(DATA EXTRACT)
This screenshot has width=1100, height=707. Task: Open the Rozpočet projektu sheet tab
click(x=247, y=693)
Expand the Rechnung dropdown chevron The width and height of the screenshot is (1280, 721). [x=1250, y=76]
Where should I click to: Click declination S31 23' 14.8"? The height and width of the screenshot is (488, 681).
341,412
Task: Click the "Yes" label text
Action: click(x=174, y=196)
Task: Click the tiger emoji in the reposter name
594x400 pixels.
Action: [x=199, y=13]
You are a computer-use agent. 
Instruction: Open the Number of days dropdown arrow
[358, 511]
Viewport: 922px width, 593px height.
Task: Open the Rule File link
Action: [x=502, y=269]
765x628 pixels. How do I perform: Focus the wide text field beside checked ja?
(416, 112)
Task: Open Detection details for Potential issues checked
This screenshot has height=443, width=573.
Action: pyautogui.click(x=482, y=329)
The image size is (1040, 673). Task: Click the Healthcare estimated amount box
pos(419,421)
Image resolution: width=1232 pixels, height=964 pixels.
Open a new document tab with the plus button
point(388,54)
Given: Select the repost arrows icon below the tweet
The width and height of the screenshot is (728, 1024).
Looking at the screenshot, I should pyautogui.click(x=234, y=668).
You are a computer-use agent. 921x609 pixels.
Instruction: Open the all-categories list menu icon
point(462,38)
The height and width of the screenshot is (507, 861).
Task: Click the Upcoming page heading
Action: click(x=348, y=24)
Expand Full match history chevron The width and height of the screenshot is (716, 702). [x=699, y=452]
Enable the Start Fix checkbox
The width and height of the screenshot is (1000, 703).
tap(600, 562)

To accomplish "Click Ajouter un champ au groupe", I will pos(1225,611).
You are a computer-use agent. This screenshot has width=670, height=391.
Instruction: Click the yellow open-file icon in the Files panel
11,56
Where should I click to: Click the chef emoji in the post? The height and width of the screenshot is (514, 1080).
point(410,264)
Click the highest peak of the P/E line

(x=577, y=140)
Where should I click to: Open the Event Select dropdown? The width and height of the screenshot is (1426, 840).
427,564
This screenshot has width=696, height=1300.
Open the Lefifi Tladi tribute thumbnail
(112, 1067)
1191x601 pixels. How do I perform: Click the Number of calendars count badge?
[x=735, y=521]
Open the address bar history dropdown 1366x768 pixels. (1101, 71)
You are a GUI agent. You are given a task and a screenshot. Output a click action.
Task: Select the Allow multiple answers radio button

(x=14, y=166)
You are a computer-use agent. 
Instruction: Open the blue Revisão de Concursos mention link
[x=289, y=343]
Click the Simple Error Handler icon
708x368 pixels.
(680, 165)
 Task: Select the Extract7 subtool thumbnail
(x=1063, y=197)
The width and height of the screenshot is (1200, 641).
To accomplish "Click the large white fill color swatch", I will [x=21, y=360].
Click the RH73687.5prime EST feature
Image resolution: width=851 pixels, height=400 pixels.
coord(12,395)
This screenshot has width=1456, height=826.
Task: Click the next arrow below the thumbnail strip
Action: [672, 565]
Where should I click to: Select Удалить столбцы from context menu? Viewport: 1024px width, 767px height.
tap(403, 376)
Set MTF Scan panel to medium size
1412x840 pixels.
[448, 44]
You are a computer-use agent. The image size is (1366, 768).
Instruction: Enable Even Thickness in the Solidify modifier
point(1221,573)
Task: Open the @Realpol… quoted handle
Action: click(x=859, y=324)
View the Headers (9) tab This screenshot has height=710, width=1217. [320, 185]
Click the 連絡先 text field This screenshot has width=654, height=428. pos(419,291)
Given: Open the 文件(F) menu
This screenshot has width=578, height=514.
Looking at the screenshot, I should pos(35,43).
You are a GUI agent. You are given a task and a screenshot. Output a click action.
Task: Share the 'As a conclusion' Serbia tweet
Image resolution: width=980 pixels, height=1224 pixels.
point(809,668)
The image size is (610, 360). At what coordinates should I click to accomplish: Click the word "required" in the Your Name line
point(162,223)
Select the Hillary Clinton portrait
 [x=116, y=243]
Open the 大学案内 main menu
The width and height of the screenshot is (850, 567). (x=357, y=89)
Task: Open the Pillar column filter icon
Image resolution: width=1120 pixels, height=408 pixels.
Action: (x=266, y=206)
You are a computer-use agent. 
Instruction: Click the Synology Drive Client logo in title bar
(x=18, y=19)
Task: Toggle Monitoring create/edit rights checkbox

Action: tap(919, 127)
(End DATA EXTRACT)
▸ EXERCISE BRIEF:
Reproduce only those lines of the entries above that run from the line with "Task: Toggle Monitoring" to the final line.

▸ TASK OUTPUT:
Task: Toggle Monitoring create/edit rights checkbox

Action: tap(919, 127)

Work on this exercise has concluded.